大学事典 「アル=アズハル大学」の解説
アル=アズハル大学[エジプト]
アル=アズハルだいがく
エジプトのカイロに,アズハル・モスクおよび教導組織,中等教育,大学,法学委員会,出版局などからなる複合的な学術・教育組織であるアル=アズハル(エジプト)がある。アル=アズハル大学はアル=アズハル内の高等教育機関である。教育機関としてのアル=アズハルの起源は,970年にカイロに建設され,978年に教育活動を開始したアズハル・モスクにある。同モスクはシーア派によって建設されたが,王朝の交代とともに12世紀後半からスンナ派の養成機関として発展した。
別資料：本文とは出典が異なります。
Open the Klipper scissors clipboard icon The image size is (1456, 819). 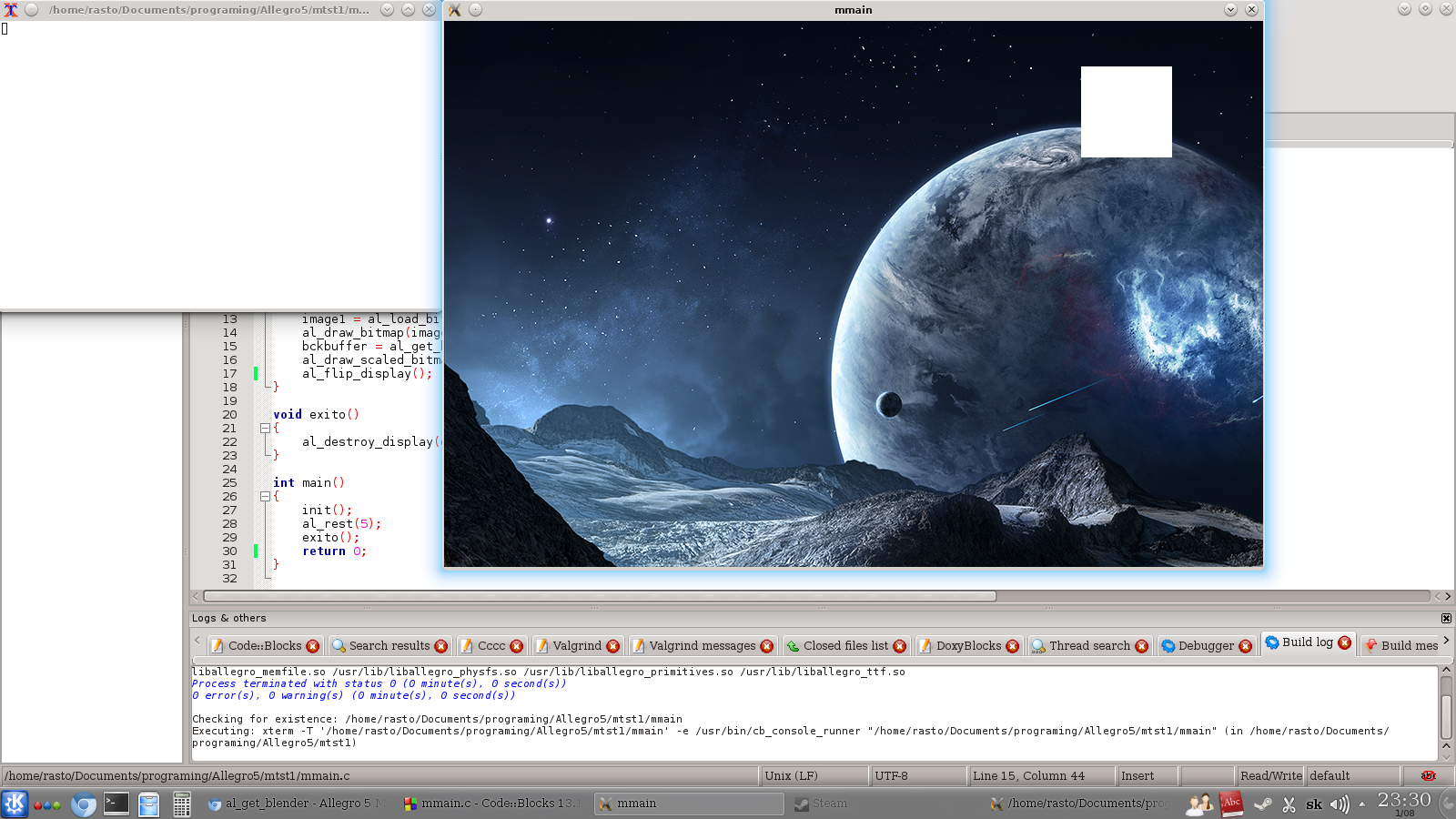1289,804
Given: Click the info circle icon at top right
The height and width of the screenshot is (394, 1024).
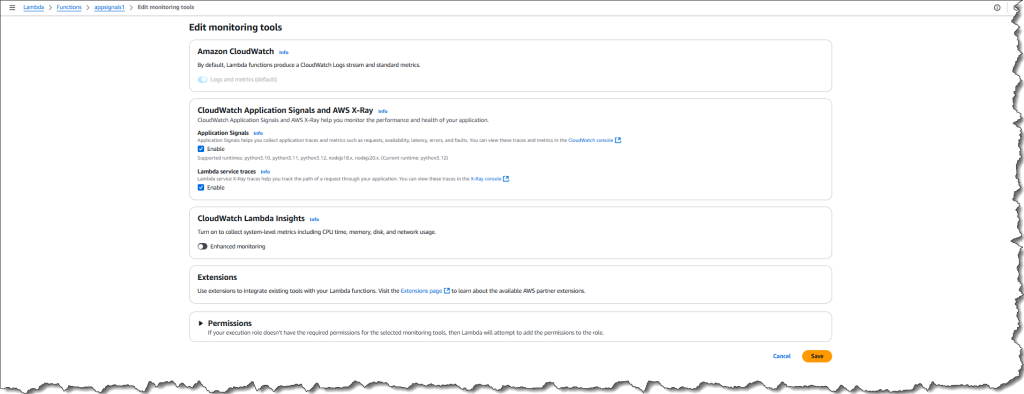Looking at the screenshot, I should click(x=997, y=8).
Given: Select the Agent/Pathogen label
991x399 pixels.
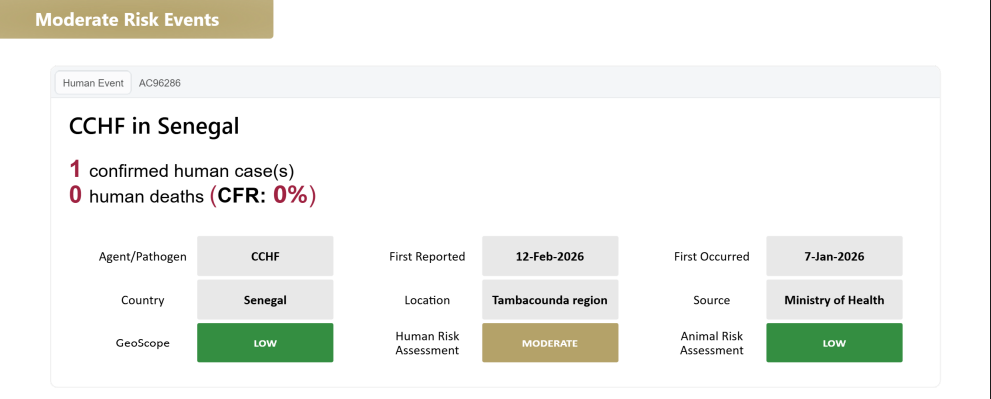Looking at the screenshot, I should 143,257.
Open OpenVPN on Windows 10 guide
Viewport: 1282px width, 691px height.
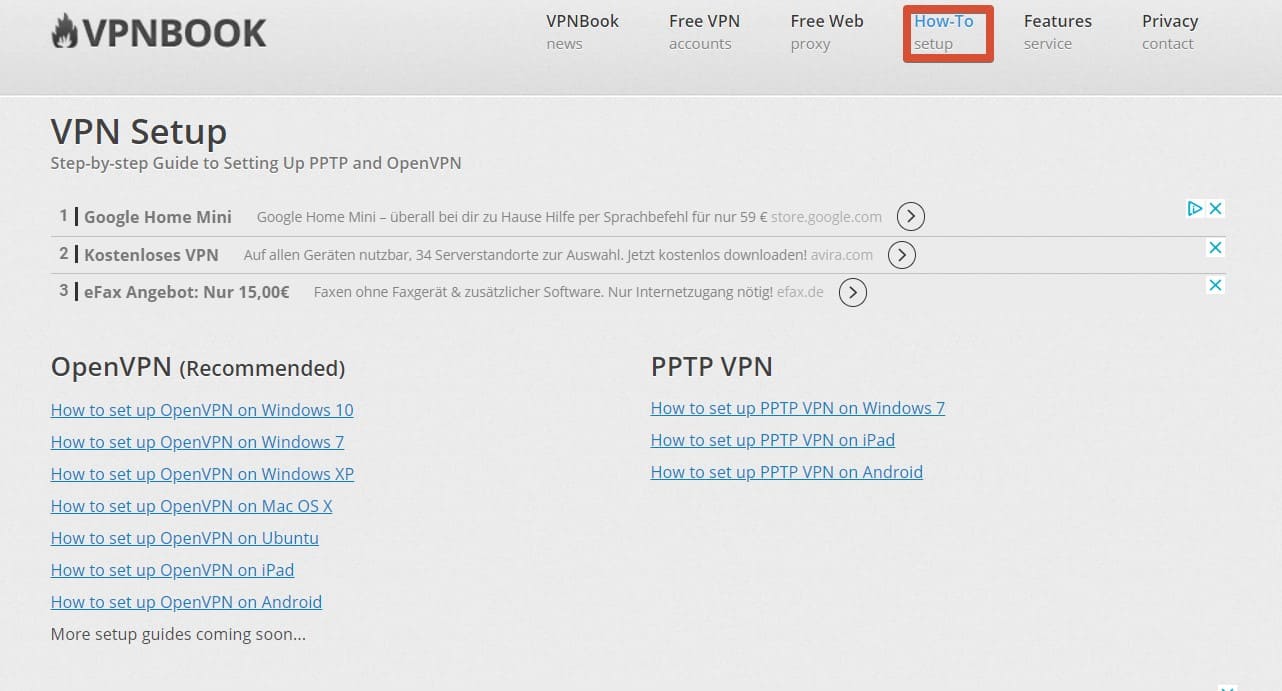[202, 410]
1961年にイスラーム法学部,イスラーム神学部,アラビア語学部といったイスラームの伝統的な3学部に加えて,医学部,理学部,工学部,女子学部などが設置され,近代教育機関としての国立総合大学であるアル=アズハル大学が成立した。エジプトで最も規模の大きい大学で,教職員数は約8900人で,学生数約26万9000人のうち,10万人が女性である(2011年)。イスラーム世界における宗教教育の中心的機関として世界各地から多数の留学生を受け入れ,イスラームの指導者も多数輩出している。